§ Data for processing:
****************************************

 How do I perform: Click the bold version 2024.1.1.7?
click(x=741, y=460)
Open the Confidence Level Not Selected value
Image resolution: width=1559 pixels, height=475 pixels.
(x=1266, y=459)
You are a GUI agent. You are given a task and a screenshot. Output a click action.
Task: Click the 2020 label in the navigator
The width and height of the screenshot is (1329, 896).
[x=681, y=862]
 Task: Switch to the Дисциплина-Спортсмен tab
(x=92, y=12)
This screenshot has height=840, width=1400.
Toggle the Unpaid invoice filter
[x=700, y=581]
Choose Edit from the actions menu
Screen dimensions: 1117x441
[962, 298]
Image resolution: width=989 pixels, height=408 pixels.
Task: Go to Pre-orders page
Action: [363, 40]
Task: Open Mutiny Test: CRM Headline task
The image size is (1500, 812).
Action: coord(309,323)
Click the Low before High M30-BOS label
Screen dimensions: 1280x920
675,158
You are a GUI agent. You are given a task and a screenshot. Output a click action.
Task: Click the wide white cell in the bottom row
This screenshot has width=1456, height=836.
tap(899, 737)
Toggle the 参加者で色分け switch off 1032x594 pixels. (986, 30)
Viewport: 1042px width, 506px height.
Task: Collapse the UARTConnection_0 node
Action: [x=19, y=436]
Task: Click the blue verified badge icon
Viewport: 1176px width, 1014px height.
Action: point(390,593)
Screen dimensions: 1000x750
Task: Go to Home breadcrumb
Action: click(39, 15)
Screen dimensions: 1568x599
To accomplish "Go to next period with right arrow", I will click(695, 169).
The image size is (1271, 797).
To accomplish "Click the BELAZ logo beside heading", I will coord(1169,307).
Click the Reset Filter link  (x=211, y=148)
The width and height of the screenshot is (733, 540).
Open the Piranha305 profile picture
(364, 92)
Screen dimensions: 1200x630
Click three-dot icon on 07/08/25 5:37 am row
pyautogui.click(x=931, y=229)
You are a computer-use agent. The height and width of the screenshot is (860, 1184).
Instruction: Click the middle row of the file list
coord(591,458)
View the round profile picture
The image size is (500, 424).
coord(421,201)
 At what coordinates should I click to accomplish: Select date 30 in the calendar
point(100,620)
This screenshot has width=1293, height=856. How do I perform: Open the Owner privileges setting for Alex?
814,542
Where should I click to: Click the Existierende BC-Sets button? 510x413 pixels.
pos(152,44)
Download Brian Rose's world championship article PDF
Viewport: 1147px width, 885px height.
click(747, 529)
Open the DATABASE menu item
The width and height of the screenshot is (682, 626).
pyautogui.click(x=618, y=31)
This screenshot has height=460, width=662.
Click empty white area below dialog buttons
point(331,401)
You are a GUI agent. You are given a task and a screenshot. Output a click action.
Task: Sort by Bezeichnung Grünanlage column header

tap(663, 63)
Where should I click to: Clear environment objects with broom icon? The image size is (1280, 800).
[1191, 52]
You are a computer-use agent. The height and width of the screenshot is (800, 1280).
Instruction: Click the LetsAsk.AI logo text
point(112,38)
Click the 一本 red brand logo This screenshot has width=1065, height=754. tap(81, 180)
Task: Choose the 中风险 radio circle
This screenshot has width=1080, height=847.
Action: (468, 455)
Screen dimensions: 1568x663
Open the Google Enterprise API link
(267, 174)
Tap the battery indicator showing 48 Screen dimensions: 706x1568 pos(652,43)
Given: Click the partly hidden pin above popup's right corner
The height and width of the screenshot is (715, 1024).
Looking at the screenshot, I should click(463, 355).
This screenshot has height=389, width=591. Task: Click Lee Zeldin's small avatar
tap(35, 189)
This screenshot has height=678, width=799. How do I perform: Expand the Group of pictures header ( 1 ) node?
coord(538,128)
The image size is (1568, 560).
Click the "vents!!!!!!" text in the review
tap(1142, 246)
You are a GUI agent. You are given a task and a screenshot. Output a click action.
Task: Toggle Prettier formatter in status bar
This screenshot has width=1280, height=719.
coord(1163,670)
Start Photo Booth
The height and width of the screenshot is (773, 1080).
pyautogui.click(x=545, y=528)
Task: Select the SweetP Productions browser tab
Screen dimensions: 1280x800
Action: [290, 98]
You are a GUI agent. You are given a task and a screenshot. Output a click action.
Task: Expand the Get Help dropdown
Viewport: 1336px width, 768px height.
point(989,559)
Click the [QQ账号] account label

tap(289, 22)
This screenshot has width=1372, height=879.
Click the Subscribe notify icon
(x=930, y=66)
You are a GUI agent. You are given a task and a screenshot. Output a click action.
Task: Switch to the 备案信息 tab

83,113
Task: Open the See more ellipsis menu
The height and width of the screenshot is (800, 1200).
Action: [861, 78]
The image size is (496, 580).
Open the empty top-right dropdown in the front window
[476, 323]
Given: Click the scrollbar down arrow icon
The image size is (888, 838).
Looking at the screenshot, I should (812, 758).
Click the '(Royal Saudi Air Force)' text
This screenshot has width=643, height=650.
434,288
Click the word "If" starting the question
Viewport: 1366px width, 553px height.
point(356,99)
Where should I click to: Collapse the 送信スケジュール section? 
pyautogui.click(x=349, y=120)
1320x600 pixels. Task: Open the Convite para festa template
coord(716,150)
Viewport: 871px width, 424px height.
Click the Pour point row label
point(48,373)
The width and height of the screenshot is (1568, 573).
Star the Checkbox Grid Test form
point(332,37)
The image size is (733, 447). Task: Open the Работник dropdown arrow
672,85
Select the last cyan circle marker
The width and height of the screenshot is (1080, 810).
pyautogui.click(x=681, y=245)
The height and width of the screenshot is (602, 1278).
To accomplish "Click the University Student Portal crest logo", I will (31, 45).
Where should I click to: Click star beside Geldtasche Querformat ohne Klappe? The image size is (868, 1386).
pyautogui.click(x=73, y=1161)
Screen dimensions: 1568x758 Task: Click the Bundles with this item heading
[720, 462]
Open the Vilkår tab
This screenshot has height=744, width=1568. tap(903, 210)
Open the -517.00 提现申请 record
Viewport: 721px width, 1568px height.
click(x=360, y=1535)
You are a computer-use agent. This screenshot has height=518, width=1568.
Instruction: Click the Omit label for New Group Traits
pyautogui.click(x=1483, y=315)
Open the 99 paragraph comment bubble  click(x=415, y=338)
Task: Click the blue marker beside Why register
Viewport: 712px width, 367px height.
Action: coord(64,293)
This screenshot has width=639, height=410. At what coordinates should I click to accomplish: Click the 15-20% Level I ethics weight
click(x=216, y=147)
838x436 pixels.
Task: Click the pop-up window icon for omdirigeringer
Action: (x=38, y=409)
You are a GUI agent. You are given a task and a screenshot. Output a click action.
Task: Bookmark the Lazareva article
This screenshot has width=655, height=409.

****************************************

§ Task to carry out: From the listing above, copy out each line where the word "computer" appears.

§ Answer to this problem:
You are a computer-use agent. The height and width of the screenshot is (860, 1184).
You are a computer-use agent. The height and width of the screenshot is (800, 1280).
You are a computer-use agent. This screenshot has height=518, width=1568.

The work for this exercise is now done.